取るに足らない話の流れから持ち出された泥団子。
だがしかし、割られる時が今なのだ。
鬱屈した感情を放出し、互いの確執に決着をつける。
「おまえなんか、こうしてやる!」
まさかのハグ。ずっとオオタがやりたくてできなかったこと。信じて裏切られても、それでもおまえをずっと友達だと思ってきたんだぞコノ野郎!わかりやがれコノ野郎!的な。言葉や暴力には応えなかったキダの琴線へ触れるための最終手段のハグ。
多分、定年を過ぎて暇をもてあました男たちという設定。
定年を過ぎ、妻もいなくなり、これからどうしようという不安も抱えた男たちのぼんやりとした焦りも暗に見える。
寿命のようなものも薄ら見えてくる年頃でもあろうから、今ここで思いを遂げなければ、後悔が残るかもしれない、今しかないのかもしれない、そんな「タイミング」が、この話の「時間」設定なのではないかと思えました。
何度か観劇し、観終わって、自分的にこの話の主人公はオオタだな、というところに着地。オオタの心が解かれていくお話だったのかなあと。というかどうしてもオオタに感情移入してしまいました。
積み重なったゴミは、ゴミだけれども無意味ではない。
積み重なった二人の、そして遅れて更に三人の時間は、くだらないかもしれないけれど、無意味ではない。
それは降り積もった「忘れたくても忘れられない記憶」の山である。
やがて処分され燃やされてしまうかもしれないが、共に過ごしてきた「かけがえのない時間」の山である。
それぞれの心に意味を隠しながら、無意味だと過ごしていく姿に男の哀愁なども感じる。
と、なんだか妙に「ゴミ」そのものにも感情移入せずにはいられない気持ちが残った芝居でありました。
最後にオオタの息子・タカシがその沁み沁み仄々とした世界を突き放して終わるのがかっこいい。
頼まれてもいないのにその辺のゴミを集めてきてこの錬金術師が何をするのかは想像もつかないが。
(いやそこのところは深読みできそうなので、引き続き深読んでいきたいです)
個人的に、私はシティボーイズの三人が気負いなく芝居をする舞台が観たいと願ってきました。
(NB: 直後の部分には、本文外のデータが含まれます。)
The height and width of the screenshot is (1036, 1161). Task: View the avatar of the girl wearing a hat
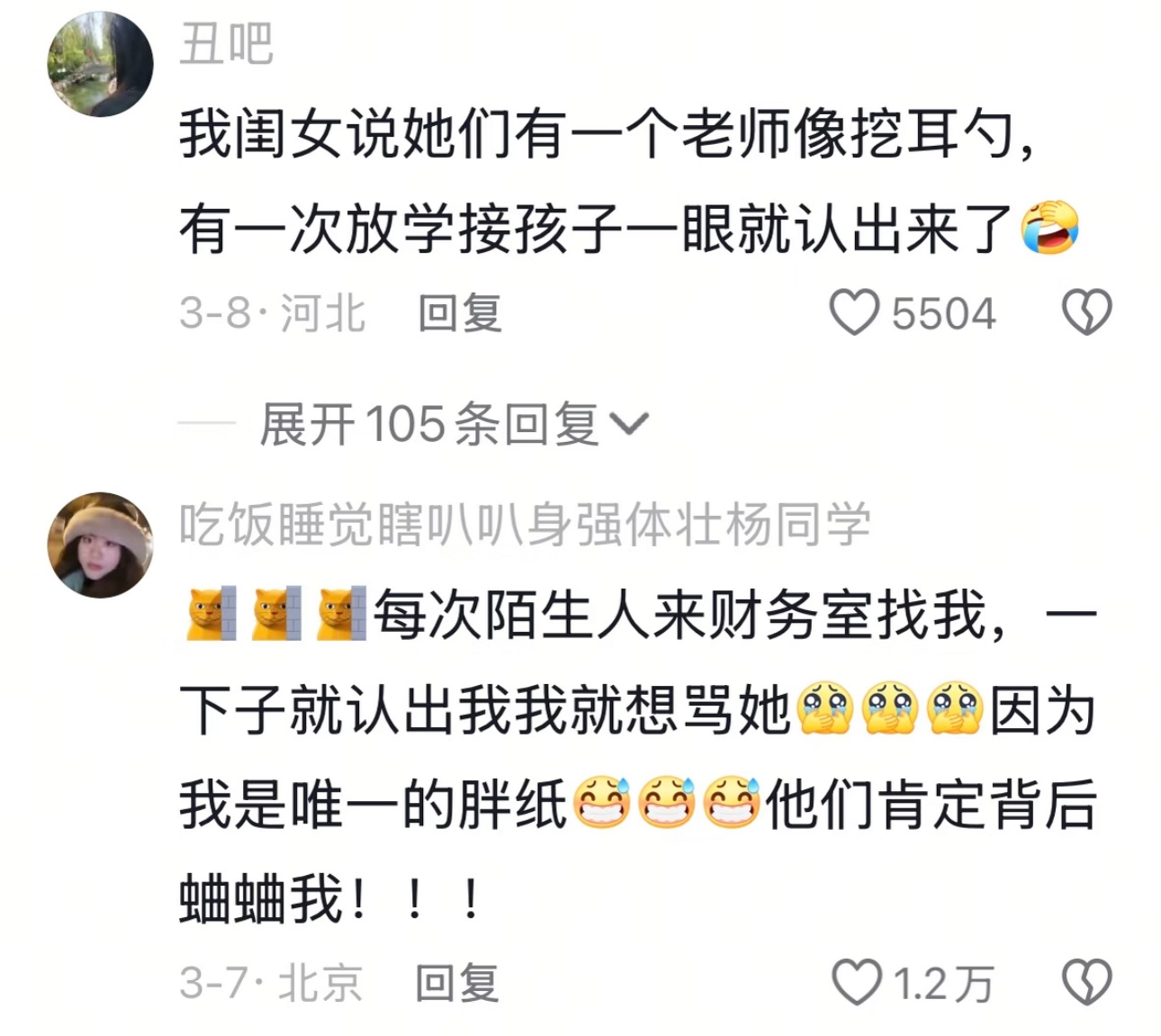pyautogui.click(x=100, y=545)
昔、狭い小屋で観ていたシティボーイズライブがそうだったような気もするけれど、コントというより演劇に近いもの、笑いだけで空間を埋めるようなものではないものも観てみたいと思っていて。今回その夢も叶いました。前田さん、ありがとう!
その他雑感。
●倒置法のセリフは最近の芝居では普通のような気がする。いかに不自然でなく日常会話のようなセリフが作れるか、というの現代かな。シティボーイズさんのやってきた演劇のセリフ作りとは違うのかもしれない。だから覚えにくく言いにくのかも?
現代の若者言葉はセリフとして言いにくかったのではないかとも思います。
例えば、「俺ら」→「俺たち」、「ねぇよ」→「ないよ」の方が言いやすい?更に客にも聴こえやすい?
三人の年代の人がこの口調で話すかな?でも前田さんは三人の会話をひたすらじっと聴いて脚本を書いたわけだから、実際そうなのかも。にしても、日常会話に近いセリフを舞台で再現するのは難しそうだなと思いました。
でもでも若者言葉でまるで青年のように話す三人を見るのはとても楽しかった!ナイス!
●いつのアフタートークだったか、斉木さんは相手役に向かって言うべきセリフを客に向かって言う、相手役ではなく客の方を向いて言う、芝居が古い、みたいなことを言われて。
そういう古い?演技が堂々とできる面白侍やモナリザでは三人がしっかりセリフも言えていたように思えます(笑)
身について言いやすいセリフってあるのかも、って、腹抱えて笑いながら思った。
セリフらしいセリフはよどみなく言えるものなんだな、などと。蜷川、シェイクスピア的なセリフなどなど。
●初日は三人とも舞台上で目が泳いでいて、セリフをきっちり言うことに専念しているように見えたけれど、後半を観たらこの世界にもう慣れたという感じで目は泳いでいなかった。
●黒忍者、上手から下手まで走ってきて、トリプルアクセルっ!とか言って空中回転するきたろうさん。この人の一体どこが衰えているというのだろうと思った。この歳の人、できないよ、空中回転。
●猿飛、サルトルみたいでかっこいいだろ、が個人的に好き。
●サイタの先祖が侍→面白侍、自作の歌を歌う→サイタがたしなむ程度に歌を作って歌う、という繋がり。これ複数回観ないと気づかないかも。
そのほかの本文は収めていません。